Inspiration
Over 15 million Americans struggle with food allergies. For these individuals, each meal can literally be a life-or-death situation. Our goal was to develop software that can help these people know what's in their food quickly and effortlessly, granting them a measure of assurance with the next bite.
What it does
Edible is a mobile app for Android. Users take a picture of dish, which then gets uploaded to our servers where it gets analyzed. A few seconds later, the app displays what ingredients likely went into the making of that dish, and whether any are food-allergens. The app can also recognize meat and animal products for vegetarians and vegans, too.
How we built it
The front-end was developed using Android Studio. The backend is written in Python and uploaded to an App Engine from Google Cloud Platform, where it carries out server-side computation and communicates results with the app. To recognize ingredients, we used a machine learning project from MIT called im2recipe, focused on deducing the recipe given an image of food.
Challenges we ran into
The biggest challenge was figuring out how to get the Python code to run properly on the App Engine instance. After setting up a Cloud Endpoints API, we communicated successfully with our server, but regretablly never got the Python code itself to run properly on the server. The code works fine locally, but for some reason fails when deployed to App Engine.

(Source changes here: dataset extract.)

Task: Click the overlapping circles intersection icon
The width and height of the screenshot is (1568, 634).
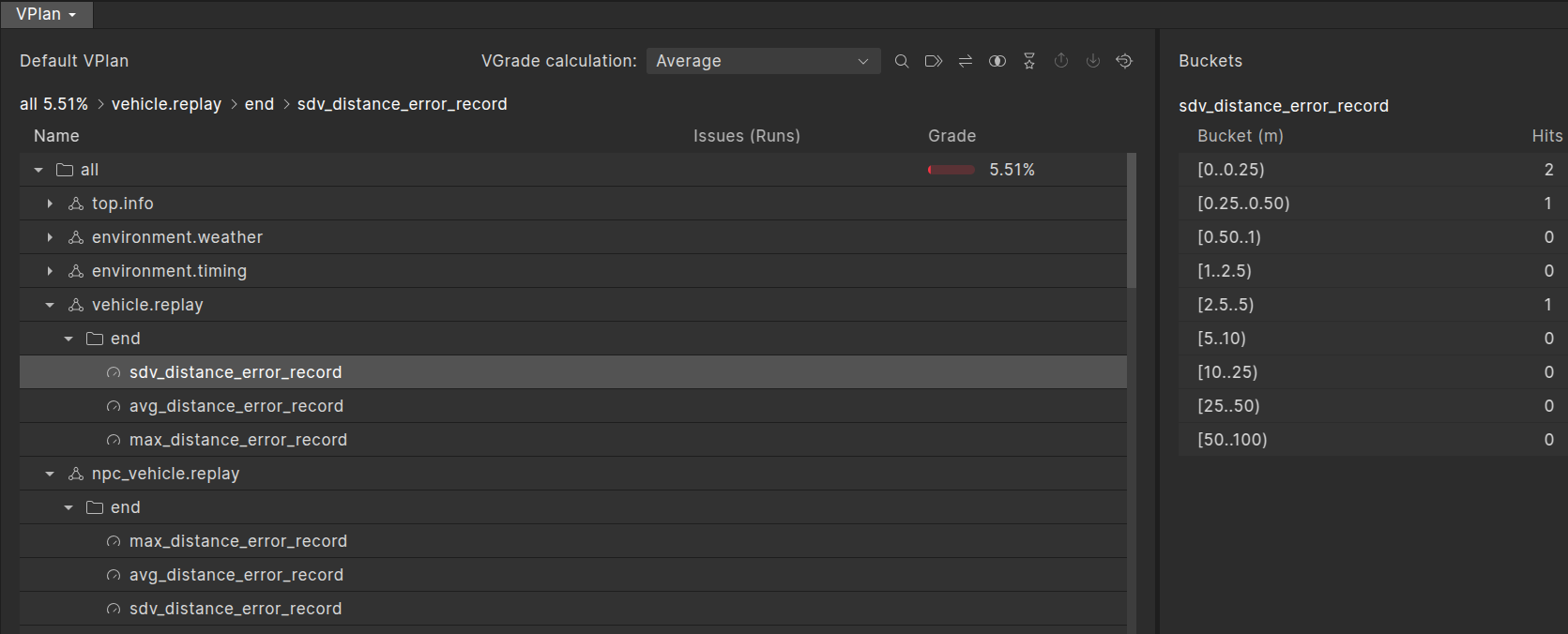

Accomplishments that we're proud of
We're excited that we've got an approximately fully-functional front-end and back-end (we've even got the logo), the only piece missing is connection between them. Alas, if only we could get the App Engine to function correctly, but we're proud nonetheless that everything else works okay :)
What we learned
We learned plenty about the Google Cloud Platform, the im2recipe project, and Android developement. It's been an awesome 20 hours of intense googling!
What's next for Edible
Next is getting the App Engine to work properly. Once that's in place, the app would become more or less a functional prototype. After that, there's definitely a need to do some serious code-cleanup and polishing. Future features like refining the ingredients list and improving accuracy are also a must.